LDP Considers Making Lawmakers Pay Total Unlisted Funds Into National Treasury; Scope of Measure May Expand

Yomiuri Shimbun file photo
The Liberal Democratic Party headquarters in Chiyoda Ward, Tokyo

The ruling Liberal Democratic Party plans to incorporate a clause in its draft proposal for amending the Political Funds Control Law that would force politicians to pay into the national treasury the same amount of money they are deemed to have unscrupulously unreported in their political funds report, party sources have revealed.

The party is considering expanding the criteria for finable offenses and more strictly holding lawmakers accountable for supervising the people in charge of their political organization’s accounting in an effort to strengthen penalties against lawmakers.

The LDP will hold a task force meeting of its Headquarters for Political Reform as early as Monday.

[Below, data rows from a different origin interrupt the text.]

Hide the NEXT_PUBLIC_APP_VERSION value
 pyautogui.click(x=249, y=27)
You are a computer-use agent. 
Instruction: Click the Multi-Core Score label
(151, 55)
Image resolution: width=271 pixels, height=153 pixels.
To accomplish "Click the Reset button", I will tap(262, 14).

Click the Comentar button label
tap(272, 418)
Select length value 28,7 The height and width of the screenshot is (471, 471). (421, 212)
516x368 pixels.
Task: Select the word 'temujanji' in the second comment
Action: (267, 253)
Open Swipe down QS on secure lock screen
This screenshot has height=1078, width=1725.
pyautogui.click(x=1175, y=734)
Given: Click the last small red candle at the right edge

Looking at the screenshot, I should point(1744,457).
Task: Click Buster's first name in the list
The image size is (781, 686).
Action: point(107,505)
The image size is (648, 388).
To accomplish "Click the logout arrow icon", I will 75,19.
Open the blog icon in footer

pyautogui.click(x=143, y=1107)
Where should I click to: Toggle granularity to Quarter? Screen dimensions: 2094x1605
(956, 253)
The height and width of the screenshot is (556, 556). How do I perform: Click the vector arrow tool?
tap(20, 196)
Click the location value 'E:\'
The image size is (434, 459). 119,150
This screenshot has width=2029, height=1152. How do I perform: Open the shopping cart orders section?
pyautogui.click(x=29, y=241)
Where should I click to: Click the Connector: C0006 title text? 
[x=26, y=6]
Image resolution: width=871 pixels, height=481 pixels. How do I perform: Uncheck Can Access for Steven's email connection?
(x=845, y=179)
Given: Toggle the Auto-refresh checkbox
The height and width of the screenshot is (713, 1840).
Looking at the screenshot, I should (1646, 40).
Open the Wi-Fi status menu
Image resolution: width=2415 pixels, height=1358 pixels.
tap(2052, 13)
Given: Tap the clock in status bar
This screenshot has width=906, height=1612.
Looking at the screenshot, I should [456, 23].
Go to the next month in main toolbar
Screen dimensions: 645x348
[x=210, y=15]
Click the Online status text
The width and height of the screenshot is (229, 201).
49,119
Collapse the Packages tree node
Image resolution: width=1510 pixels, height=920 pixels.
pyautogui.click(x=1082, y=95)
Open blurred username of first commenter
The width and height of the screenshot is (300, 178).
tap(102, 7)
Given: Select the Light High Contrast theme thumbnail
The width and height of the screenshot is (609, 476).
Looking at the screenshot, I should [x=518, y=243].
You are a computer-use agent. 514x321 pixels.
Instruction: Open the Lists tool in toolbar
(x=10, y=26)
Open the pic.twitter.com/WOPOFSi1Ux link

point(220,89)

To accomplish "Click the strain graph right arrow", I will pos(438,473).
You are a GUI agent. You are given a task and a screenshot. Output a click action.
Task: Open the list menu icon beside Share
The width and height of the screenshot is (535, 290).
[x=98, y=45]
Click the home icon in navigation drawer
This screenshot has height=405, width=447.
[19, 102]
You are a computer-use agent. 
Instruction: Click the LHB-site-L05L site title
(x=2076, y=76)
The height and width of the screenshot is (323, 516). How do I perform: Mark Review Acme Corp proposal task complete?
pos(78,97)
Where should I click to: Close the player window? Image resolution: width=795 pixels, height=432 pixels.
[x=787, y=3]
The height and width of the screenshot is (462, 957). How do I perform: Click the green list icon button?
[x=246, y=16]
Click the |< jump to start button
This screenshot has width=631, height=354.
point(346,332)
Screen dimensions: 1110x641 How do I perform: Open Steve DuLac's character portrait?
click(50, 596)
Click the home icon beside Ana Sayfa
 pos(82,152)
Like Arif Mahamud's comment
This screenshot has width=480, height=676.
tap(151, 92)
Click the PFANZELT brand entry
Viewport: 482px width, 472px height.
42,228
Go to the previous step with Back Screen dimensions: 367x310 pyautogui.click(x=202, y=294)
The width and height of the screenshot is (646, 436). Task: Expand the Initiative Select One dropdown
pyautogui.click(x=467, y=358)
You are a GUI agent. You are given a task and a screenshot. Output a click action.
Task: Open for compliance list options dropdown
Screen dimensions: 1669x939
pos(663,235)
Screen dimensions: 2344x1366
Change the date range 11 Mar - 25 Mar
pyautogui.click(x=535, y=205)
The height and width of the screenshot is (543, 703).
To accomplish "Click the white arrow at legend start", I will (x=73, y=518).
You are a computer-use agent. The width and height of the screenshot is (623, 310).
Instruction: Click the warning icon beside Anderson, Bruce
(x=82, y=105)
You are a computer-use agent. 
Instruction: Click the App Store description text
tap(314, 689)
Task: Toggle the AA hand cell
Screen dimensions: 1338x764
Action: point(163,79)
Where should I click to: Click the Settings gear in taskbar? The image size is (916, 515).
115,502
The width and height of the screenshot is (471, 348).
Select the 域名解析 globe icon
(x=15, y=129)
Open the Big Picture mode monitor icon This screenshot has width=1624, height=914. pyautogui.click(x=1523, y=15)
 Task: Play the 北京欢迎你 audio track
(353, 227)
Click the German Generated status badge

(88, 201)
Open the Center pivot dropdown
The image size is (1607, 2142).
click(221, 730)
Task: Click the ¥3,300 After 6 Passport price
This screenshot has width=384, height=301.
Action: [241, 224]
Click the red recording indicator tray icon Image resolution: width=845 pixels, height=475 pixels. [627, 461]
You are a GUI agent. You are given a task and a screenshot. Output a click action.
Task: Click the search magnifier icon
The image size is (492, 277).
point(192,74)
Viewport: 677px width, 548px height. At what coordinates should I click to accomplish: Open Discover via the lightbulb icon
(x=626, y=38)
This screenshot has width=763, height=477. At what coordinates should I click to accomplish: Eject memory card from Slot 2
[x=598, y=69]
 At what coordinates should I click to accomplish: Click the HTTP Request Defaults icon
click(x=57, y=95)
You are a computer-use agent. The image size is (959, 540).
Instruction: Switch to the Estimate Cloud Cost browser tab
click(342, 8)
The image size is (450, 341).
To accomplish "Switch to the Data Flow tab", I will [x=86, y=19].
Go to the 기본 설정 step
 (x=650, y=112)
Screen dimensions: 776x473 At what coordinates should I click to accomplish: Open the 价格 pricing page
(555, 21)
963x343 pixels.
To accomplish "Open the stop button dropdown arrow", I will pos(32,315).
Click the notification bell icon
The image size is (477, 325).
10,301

It plans to consolidate opinions within the party and reach a conclusion by the end of the week.

The idea currently being floated is to make those in charge of accounting and lawmakers who were handed criminal penalties pay. In a series of political fundraising scandals, a secretary of former LDP Secretary General Toshihiro Nikai was convicted of failing to report fundraising income totaling about ¥35 million in the faction’s political funds reports in violation of the Political Funds Control Law. The sources said cases such as this are expected to be subject to the envisaged measure.

However, some party members have reportedly claimed that the measure should be applied not only to cases resulting in criminal penalties but also those deemed to have been malicious.

The envisaged measure to “seize” unreported political funds is intended to address criticism that “politicians are using hidden funds to fill their own pockets.”

Others, however, argue that paying political funds into the national treasury may violate a clause found in the Public Offices Election Law. Accordingly, the LDP will work out the details of the plan, including by ensuring consistency with current election law.

Under the Political Funds Control Law, once punishments have been finalized, lawmakers will suffer such penalties as losing their right to vote and run for office as well as lose their jobs. But the current law limits politicians’ liability to situations where they failed to exercise due care in both the “selection and supervision” of accounting staff, for which it may be difficult to establish proof.

The LDP is considering holding politicians liable if they are negligent in either “the selection” or “supervision” of accounting staff, a proposal made by its junior coalition partner Komeito. Detailed wording is expected to be determined from now.

The LDP’s reform plan will also incorporate proposals to strengthen third-party audits of political funds reports and enhance the reports’ transparency through digitalization, such as through online submissions, according to the sources.